Fréchet Inception Distance (FID)

introduced by GANs Trained by a Two Time-Scale Update Rule Converge to a Local Nash Equilibrium (NIPS 2017) section A1
Let \(p(.)\) be distribution of model samples, \(p_w(.)\) be distrubtion of samples from real world, The Fréchet distance, also known as Wasserstein-2 distance, \(d(., .)\) between the Gaussian with mean and covariance \((m, \sigma)\) obtained from \(p(.)\) and the Gaussian \((m_w, \sigma_w)\) obtained from \(p_w(.)\)

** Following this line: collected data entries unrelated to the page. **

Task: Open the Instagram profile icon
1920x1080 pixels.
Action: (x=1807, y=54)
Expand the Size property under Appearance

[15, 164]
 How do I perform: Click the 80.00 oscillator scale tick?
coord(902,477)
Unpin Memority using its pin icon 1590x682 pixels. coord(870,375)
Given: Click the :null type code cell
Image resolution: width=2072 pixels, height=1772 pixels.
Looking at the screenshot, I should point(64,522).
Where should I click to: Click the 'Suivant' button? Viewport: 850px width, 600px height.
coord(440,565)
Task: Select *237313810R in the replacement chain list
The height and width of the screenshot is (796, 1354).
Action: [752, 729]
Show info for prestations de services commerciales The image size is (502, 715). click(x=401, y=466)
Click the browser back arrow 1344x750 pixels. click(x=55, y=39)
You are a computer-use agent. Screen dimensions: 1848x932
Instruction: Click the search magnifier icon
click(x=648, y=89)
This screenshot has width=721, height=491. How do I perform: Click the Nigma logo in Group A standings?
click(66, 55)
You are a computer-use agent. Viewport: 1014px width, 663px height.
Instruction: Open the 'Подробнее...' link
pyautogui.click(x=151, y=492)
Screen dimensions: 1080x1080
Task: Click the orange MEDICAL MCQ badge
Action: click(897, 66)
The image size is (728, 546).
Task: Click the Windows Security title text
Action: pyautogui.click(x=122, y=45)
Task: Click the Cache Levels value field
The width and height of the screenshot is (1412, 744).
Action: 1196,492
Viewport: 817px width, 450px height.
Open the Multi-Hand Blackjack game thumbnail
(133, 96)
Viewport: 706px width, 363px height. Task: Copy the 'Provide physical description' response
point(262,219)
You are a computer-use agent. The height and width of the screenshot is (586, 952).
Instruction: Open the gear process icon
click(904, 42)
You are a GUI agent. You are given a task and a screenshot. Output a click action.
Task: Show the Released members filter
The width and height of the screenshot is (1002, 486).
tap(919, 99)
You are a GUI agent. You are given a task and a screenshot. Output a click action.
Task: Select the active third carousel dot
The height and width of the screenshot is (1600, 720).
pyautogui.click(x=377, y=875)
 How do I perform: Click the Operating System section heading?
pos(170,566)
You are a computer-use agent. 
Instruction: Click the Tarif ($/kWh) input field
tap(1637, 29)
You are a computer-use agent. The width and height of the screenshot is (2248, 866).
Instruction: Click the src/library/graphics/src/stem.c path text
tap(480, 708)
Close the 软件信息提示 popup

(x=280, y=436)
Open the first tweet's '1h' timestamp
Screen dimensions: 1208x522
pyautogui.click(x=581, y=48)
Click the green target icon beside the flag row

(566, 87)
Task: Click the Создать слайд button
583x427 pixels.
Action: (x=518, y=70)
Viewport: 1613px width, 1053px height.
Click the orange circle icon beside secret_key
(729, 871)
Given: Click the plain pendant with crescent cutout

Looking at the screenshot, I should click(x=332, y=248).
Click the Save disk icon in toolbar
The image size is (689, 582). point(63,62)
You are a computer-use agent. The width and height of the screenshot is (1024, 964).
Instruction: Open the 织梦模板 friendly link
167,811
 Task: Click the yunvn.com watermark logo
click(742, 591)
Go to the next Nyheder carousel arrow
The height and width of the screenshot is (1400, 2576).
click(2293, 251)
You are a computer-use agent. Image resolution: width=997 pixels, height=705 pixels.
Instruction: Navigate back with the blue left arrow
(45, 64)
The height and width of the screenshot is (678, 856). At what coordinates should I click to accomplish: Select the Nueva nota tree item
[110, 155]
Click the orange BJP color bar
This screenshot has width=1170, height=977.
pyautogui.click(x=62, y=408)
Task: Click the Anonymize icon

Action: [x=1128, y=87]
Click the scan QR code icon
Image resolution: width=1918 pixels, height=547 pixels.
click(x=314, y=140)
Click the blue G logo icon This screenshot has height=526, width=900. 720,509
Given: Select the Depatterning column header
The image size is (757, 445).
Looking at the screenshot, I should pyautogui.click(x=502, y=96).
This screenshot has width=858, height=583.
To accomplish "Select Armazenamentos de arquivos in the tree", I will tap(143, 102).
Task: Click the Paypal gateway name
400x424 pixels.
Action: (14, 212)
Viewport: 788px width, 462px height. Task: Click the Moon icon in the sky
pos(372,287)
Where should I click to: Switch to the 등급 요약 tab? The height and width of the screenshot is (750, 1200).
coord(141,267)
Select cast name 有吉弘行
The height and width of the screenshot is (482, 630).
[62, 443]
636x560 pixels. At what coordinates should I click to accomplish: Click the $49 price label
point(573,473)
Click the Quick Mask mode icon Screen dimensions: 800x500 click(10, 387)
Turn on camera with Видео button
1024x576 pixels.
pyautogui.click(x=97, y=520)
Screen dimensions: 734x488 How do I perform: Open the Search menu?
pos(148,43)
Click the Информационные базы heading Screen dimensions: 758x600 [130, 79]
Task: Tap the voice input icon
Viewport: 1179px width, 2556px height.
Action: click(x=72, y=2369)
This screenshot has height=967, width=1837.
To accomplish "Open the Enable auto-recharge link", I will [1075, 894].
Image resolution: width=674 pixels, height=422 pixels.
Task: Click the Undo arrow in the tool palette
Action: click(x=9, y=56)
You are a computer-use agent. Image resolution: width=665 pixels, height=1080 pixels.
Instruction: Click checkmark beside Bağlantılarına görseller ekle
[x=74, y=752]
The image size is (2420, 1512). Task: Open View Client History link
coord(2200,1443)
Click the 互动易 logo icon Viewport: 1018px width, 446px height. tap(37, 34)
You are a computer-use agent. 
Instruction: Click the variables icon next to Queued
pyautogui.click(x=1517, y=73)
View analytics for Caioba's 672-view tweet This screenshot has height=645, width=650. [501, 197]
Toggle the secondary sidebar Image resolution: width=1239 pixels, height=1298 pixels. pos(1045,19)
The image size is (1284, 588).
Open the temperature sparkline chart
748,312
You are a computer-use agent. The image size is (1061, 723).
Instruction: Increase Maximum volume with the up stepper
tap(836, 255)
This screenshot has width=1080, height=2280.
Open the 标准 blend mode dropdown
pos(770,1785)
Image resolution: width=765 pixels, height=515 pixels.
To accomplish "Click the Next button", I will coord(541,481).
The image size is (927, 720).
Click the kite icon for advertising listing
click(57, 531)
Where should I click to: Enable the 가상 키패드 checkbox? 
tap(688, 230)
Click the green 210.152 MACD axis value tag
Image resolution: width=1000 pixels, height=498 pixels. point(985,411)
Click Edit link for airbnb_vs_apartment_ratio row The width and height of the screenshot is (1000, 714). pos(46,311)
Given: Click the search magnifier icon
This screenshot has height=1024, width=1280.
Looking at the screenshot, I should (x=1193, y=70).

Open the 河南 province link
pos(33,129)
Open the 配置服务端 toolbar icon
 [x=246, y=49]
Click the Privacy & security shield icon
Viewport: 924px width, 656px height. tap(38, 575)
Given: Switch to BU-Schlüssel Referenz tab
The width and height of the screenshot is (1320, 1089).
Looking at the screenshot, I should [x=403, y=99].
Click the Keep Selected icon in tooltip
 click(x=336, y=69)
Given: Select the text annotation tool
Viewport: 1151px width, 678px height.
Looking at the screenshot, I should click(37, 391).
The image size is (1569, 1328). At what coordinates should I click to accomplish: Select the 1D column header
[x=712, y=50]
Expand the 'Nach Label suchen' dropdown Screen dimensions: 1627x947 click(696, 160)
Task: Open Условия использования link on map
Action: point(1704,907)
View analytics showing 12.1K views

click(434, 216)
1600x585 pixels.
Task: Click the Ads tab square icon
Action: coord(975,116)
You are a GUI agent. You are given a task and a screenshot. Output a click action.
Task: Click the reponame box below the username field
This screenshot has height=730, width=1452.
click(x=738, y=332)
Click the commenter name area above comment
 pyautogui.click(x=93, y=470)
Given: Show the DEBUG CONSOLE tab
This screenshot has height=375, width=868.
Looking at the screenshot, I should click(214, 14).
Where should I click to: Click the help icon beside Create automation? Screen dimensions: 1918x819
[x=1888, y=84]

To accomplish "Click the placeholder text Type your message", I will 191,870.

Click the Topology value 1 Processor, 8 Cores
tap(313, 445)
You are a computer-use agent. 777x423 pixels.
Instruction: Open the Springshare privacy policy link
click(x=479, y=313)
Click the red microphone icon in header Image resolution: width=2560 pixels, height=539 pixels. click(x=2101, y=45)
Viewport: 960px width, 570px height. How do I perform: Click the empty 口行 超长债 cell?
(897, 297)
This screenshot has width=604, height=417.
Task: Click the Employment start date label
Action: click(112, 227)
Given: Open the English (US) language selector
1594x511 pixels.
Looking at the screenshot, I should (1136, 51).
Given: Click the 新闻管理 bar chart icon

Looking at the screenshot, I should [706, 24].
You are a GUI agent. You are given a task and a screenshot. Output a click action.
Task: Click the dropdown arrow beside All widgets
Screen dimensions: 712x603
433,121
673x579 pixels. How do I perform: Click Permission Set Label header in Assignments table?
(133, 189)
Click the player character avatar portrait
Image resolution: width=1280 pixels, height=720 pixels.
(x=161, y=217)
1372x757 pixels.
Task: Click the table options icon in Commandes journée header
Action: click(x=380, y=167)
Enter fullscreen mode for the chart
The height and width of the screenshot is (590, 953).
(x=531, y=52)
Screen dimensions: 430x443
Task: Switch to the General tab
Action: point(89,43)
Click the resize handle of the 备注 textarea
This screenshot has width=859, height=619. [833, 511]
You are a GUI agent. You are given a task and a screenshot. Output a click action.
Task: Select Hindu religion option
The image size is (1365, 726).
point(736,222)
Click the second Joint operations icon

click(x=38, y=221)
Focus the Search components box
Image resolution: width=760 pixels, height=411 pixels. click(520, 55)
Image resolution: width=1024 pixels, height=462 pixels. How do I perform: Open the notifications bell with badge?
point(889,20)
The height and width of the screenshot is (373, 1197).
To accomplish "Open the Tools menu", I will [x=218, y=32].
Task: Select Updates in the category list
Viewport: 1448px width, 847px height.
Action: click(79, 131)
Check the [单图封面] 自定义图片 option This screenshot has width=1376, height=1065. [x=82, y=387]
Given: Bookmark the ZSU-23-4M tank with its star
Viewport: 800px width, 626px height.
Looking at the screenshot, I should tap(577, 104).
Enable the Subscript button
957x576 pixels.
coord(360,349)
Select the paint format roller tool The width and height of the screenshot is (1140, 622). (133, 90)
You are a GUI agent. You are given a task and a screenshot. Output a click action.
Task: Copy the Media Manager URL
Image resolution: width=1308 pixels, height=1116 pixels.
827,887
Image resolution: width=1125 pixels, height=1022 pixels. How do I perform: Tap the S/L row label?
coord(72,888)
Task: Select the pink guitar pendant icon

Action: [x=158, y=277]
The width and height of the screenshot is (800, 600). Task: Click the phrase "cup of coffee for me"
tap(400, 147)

\[d^2{((m,C),{m_w, C_w)} = ||m-m_w||^2_2 + Trace(\sigma+\sigma_w - 2 \sqrt{(\sigma \sigma_w)})\]
  • the lower FID, the better GAN

Kernel Inception Distance (KID)

Demystifying mmd gans (ICLR 2018)
OpenReview

  • the squared MMD between Inception representations, with polynomial kernel, \(k(x, y)={(\frac{1}{d}x^T y+1)}^3\) where d is the representation dimension
  • similar to FID, also using Inception-v3, but KID does not assume a parametric form for the distribution of activation and is unbiased
  • the lower KID, the better GAN